Weathering by Lucy Wood
As reviewed by Lynn M. Piotrowicz
I remember with startling acuity the red scarf flittering in the snow of Mary Lawson’s Crow Lake. I can still feel the raw cold wind on my face, the weight of my winter outerwear and boots as I trudged through the deeply drifted snow approaching that red flag in the pristine field of white, the anxious foreboding Lawson created with masterful tension. The power of that image has stayed with me for over 15 years. When I started Weathering by Lucy Wood I experienced that same transcendence, knowing that another author would mark a notch in my literary noggin.
A main character in Wood’s book is the river just beyond. The story begins with a narrative by someone who obviously loves the river but is perhaps deceived by its cunning. The far-reaching power, the uncontrollable nature, the flotsam creating a logjam of deterrents, the jetsam accumulating ugly obstacles along its shores. Weaving itself through the lives of Pearl, Ada, and Pepper the river represents a place of rest, retreat, joy, frustration, patience, pain, and healing. Wood makes us feel the cold water that is wicked up by our shoes and socks as we walk through its shallows as well as the shiver of the head first plunge into it. The river is an ecosystem unto itself and as such, it is a powerful metaphor for life.

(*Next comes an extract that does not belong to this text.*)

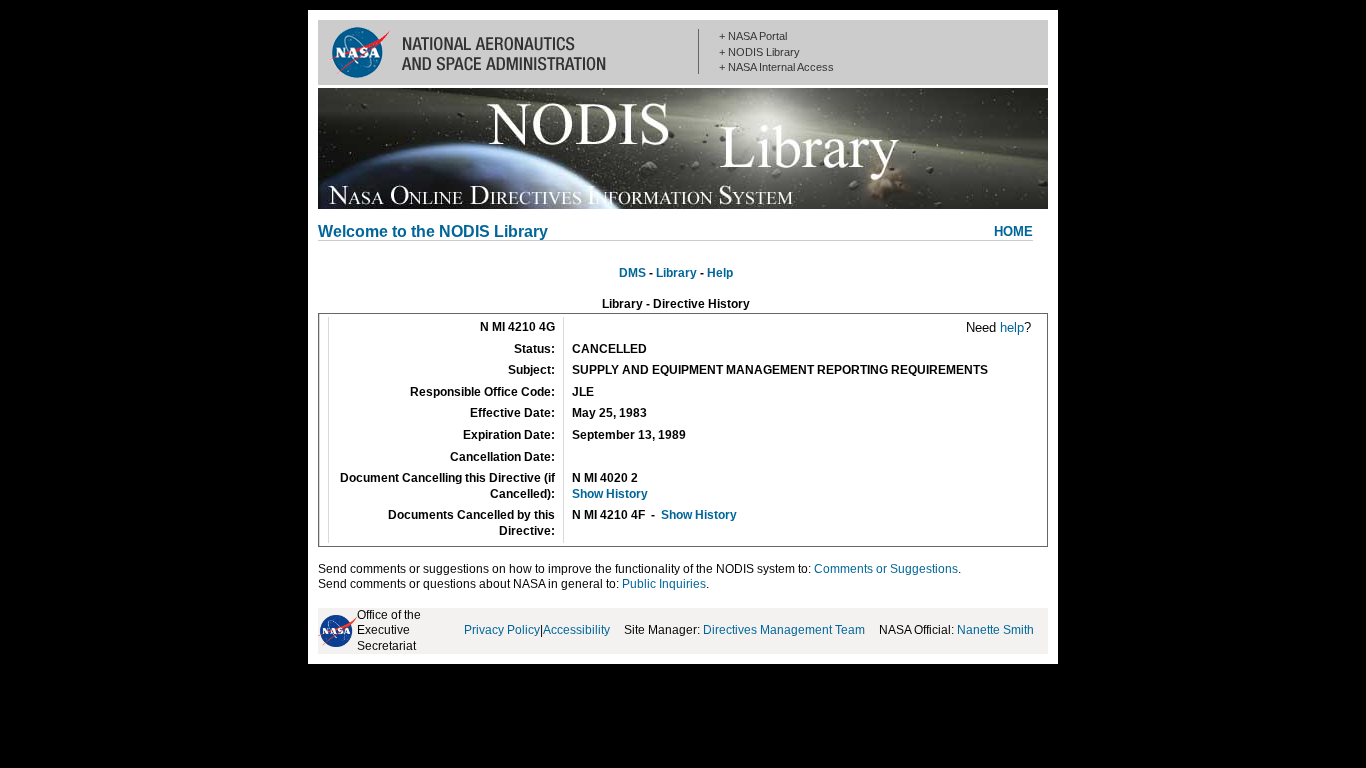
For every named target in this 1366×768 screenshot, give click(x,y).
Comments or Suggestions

Another major character in the story is the cabin. A listing on Zillow or Trulia would characterize it as “charming fixer-upper with lots of potential.” The reality, the cabin is cold, drafty, and falling into an irreversible state of disrepair. It could best be called primitive, unloved, and unwanted. As a leading character it has to ingratiate itself into the heart of its residents, warts and all. The cabin uses the river just beyond to draw in Pearl, Ada, and Pepper. “We won’t be here long,” is a sentiment repeated by those who find themselves within its grasp. Wood weaves the domicile into their hearts, finally resolving that even though the house is in many ways a last resort, it becomes a home when it is embraced as such.
Finally, much like what Sue Monk Kidd did in her book The Secret Life of Bees, we meet three generations of a family: grandmother, daughter, child. The elder generations have made mistakes and had to seek forgiveness – from each other but most importantly they had to forgive themselves. The child represents the virginal optimism one gets when something is new; a willingness to go with the flow, curious about the world, and wanting to master their surroundings. Reconciliation is only possible when each generation learns to embrace the river, the cabin and the family. The only way to heal the wound is by reflecting back and/or projecting forward.
Weathering gave me the gift of memories. I have stood by, next to, or within many bodies of water throughout my life. I remembered the shoreline of Lake Erie, the brooks and eddies of Slippery Rock, the rhythmic hypnotic rocking of Conneaut. My youth and early adulthood was spent along many streams in northwestern Pennsylvania in a quest for the elusive rainbow trout. Wood gave me the chance to feel the cold off the water as well as the air. I can close my eyes and see the knot of tree branches that I inevitably tangled my tackle in. I can smell the musk of punky wood that washes ashore or the tang of the fish that swiftly leaves my hand swimming back into the water. I can hear the roar of the lake, especially in winter when the sound waves are magnified off the massive ice dunes along the shore or the whisper of cracking ice when the world is calm.
Wood creates an allegory which speaks to the core of our existence. We must weather the storm while life weathers us. Thank you Lucy Wood for providing me the opportunity to revisit the shores of my past and for making me think that I should carefully consider the future of my remains or what remains of my future.